Fünfmal mehr Schweine als menschliche Bewohner und Wohnhäuser, die bis zu 40 Meter neben Schweineställen stehen: Willkommen im luzernischen Hohenrain.
«Es stinkt mal wieder». Der pensionierte IT-Supporter Markus Ineichen schaut zur benachbarten Schweinescheune und rümpft die Nase ob des beissenden Geruchs der Gülle.
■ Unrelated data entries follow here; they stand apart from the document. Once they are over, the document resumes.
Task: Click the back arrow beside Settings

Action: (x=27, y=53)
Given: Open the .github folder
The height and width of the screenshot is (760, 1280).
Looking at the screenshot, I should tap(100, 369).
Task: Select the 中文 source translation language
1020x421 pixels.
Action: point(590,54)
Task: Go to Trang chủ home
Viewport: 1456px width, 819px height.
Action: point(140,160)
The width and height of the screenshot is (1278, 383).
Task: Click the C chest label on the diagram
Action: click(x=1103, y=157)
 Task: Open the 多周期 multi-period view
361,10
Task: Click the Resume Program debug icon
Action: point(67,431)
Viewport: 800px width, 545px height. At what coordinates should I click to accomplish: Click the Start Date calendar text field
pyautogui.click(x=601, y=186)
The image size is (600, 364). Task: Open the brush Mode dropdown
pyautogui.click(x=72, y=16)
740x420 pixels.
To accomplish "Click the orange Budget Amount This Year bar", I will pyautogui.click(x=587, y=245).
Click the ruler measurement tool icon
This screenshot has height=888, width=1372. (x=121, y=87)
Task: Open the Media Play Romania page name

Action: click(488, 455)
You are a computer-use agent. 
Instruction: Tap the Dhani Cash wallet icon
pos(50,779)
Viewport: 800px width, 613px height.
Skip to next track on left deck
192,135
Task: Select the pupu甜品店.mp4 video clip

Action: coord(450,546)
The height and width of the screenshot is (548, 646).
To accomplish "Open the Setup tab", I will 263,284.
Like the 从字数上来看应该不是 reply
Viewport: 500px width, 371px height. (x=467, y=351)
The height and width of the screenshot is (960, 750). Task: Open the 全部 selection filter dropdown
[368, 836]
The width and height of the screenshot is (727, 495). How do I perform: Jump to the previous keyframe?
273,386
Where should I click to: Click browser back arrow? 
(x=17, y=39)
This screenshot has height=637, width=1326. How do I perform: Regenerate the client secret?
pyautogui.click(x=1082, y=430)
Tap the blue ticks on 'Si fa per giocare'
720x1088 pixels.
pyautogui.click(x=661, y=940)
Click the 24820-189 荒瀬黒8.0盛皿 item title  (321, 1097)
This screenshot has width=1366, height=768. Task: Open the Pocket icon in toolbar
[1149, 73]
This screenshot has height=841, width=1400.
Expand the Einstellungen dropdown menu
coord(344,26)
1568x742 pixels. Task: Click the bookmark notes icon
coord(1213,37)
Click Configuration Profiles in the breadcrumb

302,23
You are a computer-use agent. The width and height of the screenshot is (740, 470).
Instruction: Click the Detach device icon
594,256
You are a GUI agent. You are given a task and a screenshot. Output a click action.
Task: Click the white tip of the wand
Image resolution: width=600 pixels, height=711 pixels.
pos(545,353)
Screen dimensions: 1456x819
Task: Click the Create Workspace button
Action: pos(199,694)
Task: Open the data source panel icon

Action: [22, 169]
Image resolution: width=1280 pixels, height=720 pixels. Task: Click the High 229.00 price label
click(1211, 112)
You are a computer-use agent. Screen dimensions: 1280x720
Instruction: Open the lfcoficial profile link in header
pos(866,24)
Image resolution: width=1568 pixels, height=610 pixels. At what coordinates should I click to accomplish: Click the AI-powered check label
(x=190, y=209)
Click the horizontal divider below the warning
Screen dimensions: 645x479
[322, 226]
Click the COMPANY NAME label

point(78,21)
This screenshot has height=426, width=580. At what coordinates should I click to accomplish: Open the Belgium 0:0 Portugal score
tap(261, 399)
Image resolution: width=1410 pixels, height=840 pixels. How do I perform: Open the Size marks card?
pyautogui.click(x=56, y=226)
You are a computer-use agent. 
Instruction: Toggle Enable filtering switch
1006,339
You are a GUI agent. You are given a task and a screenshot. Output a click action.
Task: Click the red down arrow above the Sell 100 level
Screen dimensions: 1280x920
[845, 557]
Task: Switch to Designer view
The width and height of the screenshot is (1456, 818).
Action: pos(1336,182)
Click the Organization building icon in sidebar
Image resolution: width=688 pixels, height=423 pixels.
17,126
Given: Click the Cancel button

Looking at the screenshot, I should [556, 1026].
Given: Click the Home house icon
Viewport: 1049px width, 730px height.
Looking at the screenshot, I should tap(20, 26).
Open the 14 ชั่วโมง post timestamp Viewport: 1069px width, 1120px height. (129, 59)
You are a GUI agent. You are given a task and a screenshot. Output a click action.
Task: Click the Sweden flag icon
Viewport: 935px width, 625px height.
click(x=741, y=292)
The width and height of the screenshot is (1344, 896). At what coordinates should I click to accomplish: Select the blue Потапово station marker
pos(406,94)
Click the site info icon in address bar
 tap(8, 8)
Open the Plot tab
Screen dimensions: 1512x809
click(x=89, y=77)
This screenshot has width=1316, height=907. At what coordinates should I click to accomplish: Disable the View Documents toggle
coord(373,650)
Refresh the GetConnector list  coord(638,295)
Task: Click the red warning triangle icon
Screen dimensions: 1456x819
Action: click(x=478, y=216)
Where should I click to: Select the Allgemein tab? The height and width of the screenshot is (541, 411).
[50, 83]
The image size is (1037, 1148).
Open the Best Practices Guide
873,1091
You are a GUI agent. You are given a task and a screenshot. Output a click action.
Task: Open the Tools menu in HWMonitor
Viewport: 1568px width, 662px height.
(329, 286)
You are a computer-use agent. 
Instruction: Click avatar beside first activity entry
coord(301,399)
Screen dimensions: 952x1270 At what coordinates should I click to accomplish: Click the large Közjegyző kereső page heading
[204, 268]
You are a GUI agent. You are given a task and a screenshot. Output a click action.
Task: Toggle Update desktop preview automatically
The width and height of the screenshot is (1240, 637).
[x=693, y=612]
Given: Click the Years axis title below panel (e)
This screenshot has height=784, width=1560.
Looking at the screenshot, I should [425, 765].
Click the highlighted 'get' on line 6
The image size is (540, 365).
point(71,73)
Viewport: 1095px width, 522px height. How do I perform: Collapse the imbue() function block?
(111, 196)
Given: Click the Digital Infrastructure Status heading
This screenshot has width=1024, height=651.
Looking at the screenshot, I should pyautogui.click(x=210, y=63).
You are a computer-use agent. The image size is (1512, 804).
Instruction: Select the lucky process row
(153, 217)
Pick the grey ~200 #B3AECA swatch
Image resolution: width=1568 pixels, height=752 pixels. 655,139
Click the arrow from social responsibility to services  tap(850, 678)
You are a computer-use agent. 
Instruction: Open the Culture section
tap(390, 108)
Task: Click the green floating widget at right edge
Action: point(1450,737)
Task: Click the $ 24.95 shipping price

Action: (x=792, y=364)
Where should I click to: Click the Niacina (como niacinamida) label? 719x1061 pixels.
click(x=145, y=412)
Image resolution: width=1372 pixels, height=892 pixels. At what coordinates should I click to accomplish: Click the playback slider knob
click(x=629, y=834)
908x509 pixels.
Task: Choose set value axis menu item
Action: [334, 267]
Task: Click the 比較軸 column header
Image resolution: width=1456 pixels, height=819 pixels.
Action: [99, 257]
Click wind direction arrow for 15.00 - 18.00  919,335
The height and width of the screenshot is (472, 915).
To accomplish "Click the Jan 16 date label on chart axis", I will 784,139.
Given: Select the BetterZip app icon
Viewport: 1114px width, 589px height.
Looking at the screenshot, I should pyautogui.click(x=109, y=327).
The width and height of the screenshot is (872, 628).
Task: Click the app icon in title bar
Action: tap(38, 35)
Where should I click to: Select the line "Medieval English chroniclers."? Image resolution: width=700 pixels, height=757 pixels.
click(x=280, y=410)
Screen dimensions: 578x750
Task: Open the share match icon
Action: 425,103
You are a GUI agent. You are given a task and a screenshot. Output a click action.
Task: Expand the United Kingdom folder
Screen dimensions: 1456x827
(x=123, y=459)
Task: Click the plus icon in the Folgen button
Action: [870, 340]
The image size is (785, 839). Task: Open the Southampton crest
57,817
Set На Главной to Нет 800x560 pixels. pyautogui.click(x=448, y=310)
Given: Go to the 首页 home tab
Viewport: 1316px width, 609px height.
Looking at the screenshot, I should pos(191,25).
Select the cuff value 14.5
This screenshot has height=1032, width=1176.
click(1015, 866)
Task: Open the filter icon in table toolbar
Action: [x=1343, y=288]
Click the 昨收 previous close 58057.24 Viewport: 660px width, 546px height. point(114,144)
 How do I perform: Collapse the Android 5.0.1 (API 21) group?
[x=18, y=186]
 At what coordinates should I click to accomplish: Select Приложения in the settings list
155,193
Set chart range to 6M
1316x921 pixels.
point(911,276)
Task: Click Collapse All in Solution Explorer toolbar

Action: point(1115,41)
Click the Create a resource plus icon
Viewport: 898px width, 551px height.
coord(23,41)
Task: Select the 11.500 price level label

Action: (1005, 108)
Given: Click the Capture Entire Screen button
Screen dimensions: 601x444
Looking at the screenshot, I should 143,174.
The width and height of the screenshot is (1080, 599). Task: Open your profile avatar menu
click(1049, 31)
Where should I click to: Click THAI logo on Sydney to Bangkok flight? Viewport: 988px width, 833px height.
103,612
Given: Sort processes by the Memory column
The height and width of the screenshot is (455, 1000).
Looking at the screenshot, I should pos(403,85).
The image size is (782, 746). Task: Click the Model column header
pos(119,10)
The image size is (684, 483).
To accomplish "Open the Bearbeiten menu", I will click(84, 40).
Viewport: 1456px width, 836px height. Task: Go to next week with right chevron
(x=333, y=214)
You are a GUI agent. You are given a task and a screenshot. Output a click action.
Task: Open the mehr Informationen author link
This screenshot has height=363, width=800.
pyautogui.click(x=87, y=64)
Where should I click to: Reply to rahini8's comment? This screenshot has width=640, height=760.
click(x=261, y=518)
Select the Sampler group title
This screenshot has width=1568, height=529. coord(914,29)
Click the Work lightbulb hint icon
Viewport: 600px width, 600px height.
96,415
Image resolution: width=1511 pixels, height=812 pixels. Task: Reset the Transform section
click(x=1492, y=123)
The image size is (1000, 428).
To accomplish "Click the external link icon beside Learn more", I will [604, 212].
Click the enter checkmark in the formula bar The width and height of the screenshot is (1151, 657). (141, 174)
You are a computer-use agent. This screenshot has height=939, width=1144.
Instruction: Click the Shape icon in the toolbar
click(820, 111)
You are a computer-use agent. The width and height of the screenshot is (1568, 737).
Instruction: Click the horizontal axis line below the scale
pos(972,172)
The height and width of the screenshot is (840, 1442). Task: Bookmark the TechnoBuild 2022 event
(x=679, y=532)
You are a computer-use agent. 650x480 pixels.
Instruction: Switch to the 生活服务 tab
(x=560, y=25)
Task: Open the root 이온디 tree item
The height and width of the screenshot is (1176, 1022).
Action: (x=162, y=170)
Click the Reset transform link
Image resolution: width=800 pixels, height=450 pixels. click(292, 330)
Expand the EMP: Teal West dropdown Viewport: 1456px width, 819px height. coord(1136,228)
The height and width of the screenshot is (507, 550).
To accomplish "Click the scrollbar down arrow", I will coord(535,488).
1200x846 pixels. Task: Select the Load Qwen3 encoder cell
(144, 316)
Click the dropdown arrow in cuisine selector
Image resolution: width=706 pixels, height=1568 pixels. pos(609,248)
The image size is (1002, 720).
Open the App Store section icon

Vor 30 Jahren, als seine Familie nach Hohenrain kam, seien dort Kühe gehalten worden. Ihr Geruch ist weniger stark als jener von Schweinen. Später aber habe der Bauer auf Schweine umgestellt und seinen Stall vergrössert. Viele Bauern im sogenannten Schweinegürtel von Luzern taten es ihm gleich – mit dem Segen der Behörden.
Geruchsprojekt: Nur Hohenrain macht mit
Trotz vieler Reklamationen in den letzten Jahrzehnten reagierte die Politik erst 2021: Das «Ressourcenprojekt Ammoniak und Geruch» wurde ins Leben gerufen. Mit 15 Bauern wurden Massnahmen zur Geruchsverminderung diskutiert: Von der täglichen Reinigung der Ställe, über Spaltenböden, damit die Gülle besser abfliesst, bis zu Luftwäschern, die die Luft im Stall reinigen und der Schliessung der Bereiche im Freien neben dem Stall.
Das Budget für acht Jahre beträgt 1.18 Millionen Franken, zu 80 Prozent finanziert von nationalen Steuergeldern. Für den Teilbereich Geruch sollten vier Gemeinden in der Zentralschweiz gewonnen werden; gemeldet hat sich aber nur Hohenrain. Und die bisherigen Erfahrungen sind ernüchternd.
Verschlimmerung des Gestanks
Der Plan, dass die Luft in Hohenrain dank Massnahmen der Bauern innerhalb von drei Jahren bis Ende 2023 stark verbessert wird, hat sich buchstäblich in Luft aufgelöst.
Den grössten Effekt versprachen sich die Projektverantwortlichen von der Zusage von drei Schweinebauern - sie sollen alte und mangelhafte Luftwäscher in ihren Ställen durch neue ersetzen. Sowie von einem vierten Bauer, der ankündigte, seinen Stall von Schweinen auf weniger geruchsintensive Rinder umzustellen. Nach zwei Jahren hat aber nur einer der Bauern eine neue Luftreinigungsanlage installiert.
Verzögerungstaktik beim Einbau eines Luftwäschers?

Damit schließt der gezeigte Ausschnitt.